▶ _What you need to do_
Select every line in the rows below that contains the word "category" and copy each one.

(Data listing)

::::

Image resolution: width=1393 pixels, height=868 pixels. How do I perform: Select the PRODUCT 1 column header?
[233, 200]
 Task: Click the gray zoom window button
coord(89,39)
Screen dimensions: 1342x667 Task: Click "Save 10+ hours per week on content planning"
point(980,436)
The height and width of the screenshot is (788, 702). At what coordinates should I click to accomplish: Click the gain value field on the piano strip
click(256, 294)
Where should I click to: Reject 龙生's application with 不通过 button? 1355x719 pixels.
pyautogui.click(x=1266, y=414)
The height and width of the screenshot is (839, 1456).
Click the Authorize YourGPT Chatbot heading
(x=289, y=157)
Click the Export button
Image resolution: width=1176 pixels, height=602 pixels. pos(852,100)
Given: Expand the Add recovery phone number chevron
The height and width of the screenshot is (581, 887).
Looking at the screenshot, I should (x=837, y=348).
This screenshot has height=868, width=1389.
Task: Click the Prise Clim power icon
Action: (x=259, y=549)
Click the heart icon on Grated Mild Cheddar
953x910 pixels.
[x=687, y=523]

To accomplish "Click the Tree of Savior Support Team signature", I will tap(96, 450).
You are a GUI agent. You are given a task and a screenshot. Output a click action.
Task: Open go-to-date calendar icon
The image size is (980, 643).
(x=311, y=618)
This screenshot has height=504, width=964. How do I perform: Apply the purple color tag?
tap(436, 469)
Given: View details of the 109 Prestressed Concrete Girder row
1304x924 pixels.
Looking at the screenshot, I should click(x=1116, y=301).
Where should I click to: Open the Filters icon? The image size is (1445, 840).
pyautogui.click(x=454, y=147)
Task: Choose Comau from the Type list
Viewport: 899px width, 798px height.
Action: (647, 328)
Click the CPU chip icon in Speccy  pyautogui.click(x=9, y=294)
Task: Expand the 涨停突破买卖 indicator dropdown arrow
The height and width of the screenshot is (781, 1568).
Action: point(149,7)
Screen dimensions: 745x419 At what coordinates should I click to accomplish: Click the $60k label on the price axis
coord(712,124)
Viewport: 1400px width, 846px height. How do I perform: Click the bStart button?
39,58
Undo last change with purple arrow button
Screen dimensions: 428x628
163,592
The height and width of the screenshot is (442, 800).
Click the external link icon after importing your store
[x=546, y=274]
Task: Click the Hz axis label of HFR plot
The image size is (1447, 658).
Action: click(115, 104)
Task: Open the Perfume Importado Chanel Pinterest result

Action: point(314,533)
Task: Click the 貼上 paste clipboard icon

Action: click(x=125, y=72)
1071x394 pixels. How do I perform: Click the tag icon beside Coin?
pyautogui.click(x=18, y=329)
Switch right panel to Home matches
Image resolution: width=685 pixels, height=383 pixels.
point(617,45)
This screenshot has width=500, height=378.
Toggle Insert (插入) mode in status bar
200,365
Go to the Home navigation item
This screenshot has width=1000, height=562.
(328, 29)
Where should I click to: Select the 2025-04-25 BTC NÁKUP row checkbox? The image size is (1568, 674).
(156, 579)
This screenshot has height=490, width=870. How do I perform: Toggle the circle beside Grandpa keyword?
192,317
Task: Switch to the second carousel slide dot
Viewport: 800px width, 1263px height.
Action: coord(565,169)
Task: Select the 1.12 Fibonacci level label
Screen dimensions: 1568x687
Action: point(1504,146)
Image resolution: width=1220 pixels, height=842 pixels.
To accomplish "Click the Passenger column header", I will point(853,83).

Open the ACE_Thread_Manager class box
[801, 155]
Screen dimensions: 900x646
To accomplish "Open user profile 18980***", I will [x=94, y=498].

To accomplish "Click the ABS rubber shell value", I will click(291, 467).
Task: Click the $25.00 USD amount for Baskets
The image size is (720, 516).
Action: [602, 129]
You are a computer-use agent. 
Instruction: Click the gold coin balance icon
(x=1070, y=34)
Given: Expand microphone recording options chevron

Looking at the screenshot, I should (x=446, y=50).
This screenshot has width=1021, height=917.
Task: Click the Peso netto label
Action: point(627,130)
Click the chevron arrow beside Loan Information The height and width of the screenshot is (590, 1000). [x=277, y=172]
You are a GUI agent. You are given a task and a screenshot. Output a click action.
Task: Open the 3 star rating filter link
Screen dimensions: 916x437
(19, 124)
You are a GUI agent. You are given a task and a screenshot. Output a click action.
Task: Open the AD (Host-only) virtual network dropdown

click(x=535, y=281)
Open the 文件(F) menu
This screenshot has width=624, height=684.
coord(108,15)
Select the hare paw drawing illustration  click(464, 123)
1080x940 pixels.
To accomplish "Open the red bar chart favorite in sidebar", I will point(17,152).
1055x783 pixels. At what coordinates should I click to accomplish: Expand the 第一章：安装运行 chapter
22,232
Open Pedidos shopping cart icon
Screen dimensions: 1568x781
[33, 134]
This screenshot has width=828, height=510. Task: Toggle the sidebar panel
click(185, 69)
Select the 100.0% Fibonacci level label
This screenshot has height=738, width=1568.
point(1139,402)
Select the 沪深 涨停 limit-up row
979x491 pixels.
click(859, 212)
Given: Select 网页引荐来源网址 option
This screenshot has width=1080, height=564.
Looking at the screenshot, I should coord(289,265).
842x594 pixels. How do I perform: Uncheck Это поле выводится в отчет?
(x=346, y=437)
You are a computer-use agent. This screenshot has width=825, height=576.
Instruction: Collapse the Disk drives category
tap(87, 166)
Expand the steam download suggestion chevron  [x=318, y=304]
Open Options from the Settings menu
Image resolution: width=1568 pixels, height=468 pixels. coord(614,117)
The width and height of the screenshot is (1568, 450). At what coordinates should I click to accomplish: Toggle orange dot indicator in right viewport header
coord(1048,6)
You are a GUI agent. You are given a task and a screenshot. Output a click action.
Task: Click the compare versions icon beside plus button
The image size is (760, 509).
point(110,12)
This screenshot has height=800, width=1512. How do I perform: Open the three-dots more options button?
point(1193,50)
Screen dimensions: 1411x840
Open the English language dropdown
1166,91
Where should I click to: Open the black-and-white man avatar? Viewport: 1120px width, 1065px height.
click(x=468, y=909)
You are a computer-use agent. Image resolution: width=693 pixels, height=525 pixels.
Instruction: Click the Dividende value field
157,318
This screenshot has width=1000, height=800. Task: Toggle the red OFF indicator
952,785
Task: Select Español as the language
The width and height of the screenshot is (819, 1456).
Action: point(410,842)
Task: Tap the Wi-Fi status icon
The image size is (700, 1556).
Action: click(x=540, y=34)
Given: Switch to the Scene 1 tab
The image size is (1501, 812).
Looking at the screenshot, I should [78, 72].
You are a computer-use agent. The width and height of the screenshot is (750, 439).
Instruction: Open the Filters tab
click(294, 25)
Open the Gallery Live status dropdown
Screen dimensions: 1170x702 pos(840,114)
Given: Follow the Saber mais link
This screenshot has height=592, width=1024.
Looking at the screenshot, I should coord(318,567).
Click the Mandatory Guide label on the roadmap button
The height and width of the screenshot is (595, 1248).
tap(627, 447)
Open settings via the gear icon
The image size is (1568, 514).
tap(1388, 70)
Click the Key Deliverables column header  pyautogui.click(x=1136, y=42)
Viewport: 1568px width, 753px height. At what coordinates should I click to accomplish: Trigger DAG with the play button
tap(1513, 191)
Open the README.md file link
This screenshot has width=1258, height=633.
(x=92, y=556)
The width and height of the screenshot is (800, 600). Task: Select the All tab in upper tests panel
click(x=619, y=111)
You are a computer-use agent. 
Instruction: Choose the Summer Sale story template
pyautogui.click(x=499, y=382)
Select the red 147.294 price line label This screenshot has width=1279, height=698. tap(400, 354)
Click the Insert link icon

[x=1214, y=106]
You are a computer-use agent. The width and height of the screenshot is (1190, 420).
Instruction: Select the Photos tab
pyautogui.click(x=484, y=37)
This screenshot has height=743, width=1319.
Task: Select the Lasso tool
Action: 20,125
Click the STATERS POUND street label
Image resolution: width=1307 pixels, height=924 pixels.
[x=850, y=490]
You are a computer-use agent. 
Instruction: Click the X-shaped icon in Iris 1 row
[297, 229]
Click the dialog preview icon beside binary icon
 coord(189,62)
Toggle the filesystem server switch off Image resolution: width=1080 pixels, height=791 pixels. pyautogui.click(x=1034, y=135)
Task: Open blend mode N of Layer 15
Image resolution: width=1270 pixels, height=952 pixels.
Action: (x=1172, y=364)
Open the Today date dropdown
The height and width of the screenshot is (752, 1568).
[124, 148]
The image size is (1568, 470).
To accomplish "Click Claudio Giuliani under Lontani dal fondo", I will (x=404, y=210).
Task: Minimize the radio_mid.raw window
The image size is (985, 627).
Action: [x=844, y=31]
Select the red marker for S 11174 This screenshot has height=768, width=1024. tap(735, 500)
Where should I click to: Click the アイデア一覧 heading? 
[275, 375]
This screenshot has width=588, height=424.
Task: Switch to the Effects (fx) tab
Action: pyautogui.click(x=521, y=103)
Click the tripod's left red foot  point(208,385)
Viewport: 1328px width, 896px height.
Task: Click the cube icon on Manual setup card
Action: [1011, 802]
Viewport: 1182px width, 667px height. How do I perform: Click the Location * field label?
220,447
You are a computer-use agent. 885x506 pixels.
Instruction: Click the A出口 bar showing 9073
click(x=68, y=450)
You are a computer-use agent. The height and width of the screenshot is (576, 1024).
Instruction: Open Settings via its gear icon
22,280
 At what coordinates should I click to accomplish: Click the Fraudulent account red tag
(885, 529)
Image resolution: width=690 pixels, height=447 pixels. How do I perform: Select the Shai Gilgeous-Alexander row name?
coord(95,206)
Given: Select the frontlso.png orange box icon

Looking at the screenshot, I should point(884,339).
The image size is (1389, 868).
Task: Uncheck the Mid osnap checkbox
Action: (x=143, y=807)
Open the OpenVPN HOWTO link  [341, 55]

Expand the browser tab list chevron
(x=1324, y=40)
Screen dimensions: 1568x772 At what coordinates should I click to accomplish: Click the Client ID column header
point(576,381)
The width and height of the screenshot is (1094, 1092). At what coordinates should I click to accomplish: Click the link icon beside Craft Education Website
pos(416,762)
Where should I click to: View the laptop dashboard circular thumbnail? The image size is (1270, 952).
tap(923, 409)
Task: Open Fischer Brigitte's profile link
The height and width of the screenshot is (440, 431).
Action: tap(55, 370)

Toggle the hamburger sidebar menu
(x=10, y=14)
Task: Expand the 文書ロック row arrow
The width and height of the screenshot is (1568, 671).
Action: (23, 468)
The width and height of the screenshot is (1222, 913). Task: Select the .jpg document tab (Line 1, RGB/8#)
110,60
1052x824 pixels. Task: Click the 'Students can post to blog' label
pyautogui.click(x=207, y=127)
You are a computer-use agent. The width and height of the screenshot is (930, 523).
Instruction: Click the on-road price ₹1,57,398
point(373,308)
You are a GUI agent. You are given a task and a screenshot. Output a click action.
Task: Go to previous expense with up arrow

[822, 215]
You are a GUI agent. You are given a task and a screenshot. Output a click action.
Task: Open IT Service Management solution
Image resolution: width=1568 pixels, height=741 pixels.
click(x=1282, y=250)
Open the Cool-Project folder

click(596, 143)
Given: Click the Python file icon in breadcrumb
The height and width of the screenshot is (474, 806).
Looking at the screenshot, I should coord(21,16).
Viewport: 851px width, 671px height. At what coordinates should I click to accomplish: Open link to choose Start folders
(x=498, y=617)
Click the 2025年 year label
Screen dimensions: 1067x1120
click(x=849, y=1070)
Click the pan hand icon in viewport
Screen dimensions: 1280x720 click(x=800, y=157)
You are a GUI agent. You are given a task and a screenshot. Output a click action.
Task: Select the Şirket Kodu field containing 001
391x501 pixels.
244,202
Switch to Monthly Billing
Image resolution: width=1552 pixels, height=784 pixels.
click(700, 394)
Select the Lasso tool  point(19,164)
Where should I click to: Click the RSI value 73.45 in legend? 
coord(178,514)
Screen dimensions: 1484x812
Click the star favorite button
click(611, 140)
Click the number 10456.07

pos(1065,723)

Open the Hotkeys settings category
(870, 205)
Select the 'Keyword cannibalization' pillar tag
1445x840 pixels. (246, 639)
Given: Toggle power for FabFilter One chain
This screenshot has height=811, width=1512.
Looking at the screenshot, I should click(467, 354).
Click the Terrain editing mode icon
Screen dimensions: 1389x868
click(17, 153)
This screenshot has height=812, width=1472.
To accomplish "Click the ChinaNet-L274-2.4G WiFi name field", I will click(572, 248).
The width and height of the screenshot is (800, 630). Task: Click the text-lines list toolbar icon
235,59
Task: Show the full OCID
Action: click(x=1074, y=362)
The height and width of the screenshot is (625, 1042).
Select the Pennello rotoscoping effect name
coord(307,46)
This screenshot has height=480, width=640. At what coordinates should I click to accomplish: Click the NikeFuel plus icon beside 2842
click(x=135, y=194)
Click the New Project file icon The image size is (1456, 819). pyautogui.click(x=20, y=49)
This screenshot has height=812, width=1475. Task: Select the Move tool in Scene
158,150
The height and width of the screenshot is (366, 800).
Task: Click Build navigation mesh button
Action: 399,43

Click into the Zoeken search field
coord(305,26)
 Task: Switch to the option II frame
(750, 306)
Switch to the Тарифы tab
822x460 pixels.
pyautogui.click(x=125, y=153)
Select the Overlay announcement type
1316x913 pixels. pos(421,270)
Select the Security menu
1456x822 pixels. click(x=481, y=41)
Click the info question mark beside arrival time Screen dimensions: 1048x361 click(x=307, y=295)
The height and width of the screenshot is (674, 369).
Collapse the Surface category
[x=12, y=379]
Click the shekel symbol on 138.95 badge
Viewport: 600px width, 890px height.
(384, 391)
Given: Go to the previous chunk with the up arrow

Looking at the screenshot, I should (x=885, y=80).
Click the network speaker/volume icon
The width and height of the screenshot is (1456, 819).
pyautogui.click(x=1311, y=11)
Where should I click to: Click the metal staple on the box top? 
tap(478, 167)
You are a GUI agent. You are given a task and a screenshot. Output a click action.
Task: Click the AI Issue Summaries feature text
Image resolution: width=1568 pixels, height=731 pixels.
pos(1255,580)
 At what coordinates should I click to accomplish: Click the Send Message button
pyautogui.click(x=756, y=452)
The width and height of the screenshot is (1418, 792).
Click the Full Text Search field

::::

▶ _Task result_
Instruction: Collapse the Disk drives category
Open the Hotkeys settings category
Collapse the Surface category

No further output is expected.